The Lucent Technologies Messaging Solutions business at SUPERCOMM this week makes its move into mobile data. The company’s three-phase strategy on this front plays into Lucent’s legacy CA messaging systems and its newer AnyPath Messaging System, an Accelerate VoIP solution now in use with 17 million subscribers that offers unified communications multimedia messaging services to end users.
“We’re not just plopping a set of applications into the marketplace,” says JJ Lhospital, general manager of Lucent’s Messaging Solutions business. “We’re allowing our service provider customers to take advantage of the 150 million Lucent mailboxes based on AnyPath or CA.”
The first phase of the strategy focuses on pushing voicemail to mobile handsets.
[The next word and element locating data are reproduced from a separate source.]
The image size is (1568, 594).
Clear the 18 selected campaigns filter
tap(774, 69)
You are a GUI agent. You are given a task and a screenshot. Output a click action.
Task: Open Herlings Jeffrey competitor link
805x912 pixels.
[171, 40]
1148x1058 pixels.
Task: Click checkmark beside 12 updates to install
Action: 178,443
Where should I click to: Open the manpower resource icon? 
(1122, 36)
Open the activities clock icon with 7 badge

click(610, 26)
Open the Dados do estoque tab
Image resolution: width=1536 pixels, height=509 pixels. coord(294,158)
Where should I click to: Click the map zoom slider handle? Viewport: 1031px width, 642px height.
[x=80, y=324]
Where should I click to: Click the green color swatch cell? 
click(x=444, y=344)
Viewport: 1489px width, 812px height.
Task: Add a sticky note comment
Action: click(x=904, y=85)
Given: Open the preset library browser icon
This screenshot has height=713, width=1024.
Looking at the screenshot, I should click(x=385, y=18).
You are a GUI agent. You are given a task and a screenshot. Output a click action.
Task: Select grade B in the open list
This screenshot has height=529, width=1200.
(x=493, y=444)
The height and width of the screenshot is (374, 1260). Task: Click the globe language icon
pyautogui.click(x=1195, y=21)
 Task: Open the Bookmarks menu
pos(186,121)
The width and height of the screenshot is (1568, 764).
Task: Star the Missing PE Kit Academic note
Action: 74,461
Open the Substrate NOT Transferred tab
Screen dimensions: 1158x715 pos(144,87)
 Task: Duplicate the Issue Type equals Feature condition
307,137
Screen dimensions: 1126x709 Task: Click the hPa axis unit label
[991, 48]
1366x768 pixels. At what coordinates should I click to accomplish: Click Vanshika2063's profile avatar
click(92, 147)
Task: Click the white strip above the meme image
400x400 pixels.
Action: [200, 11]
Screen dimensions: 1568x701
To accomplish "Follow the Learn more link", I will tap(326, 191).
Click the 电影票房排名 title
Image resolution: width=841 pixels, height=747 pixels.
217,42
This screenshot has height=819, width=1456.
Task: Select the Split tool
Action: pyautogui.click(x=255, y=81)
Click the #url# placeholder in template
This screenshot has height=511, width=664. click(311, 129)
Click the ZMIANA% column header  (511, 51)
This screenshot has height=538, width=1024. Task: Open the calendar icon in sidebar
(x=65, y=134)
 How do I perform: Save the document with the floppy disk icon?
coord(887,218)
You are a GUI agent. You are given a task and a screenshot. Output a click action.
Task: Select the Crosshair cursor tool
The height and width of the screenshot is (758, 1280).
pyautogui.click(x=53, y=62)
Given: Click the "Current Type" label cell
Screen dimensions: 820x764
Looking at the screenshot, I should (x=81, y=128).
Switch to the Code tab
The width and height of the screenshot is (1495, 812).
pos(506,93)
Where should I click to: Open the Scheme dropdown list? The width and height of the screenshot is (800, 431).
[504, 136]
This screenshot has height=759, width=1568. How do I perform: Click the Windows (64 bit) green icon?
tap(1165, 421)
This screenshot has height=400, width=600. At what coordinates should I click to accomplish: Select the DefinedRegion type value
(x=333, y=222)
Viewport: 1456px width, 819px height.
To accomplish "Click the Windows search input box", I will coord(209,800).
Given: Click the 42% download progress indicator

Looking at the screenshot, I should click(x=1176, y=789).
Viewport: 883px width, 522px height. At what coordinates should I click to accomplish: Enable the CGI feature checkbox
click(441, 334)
The user can choose to download the voicemail all at once or based on specific parameters such as the sender, the location or time of day, as three examples. “It’s simple, but it is really powerful for the end user, who can have the messages resident on the handset for easy retrieval,” says Lhospital. “It’s also a win for the service provider because we are moving from free- to fee-based services.”
Lhospital is referring to the fact that service providers today tend to offer voicemail bundled with subscriptions. But offering value-added capabilities through pushing messages to mobile handsets may make the service attractive enough to spur customers to pay for the service, he says. A study by Crescent Branding Research reveals that 53 percent of consumers surveyed were interested in having all their messages pushed to the handset, while 31 percent were interested in having select messages pushed to their handsets. Twenty-five percent of U.S. subscribers and 40 percent of Canadian subscribers surveyed said they’d be willing to pay up to $5 beyond their current plan for mobile messaging.
During the second phase of Lucent’s mobile data mobile messaging strategy, which kicks in this August, the vendor will launch a “hyperscalable”, low-cost-per-transaction, nonproprietary multimedia messaging solution. Multimedia messaging systems have been in networks for some time, says Lhospital, but they are based on proprietary architectures, are limited in the number of transactions they can handle and not very scalable. “The market is now ready for the next generation of multimedia messaging centers,” he says. And for service providers that want it, he adds, Lucent will integrate multimedia messaging with its AnyPath technology for an integrated look and feel for end users and OEMs.
The third phase of Lucent’s strategy, targeted to begin at the end of the year, will push content in addition to messages to end users. That way, customers can access their messages and other content through one interface with one password and number. For service providers and OEMs, it means on hardware, software and back office infrastructure for both mobile messaging and content services, which can result in 30 to 50 percent savings.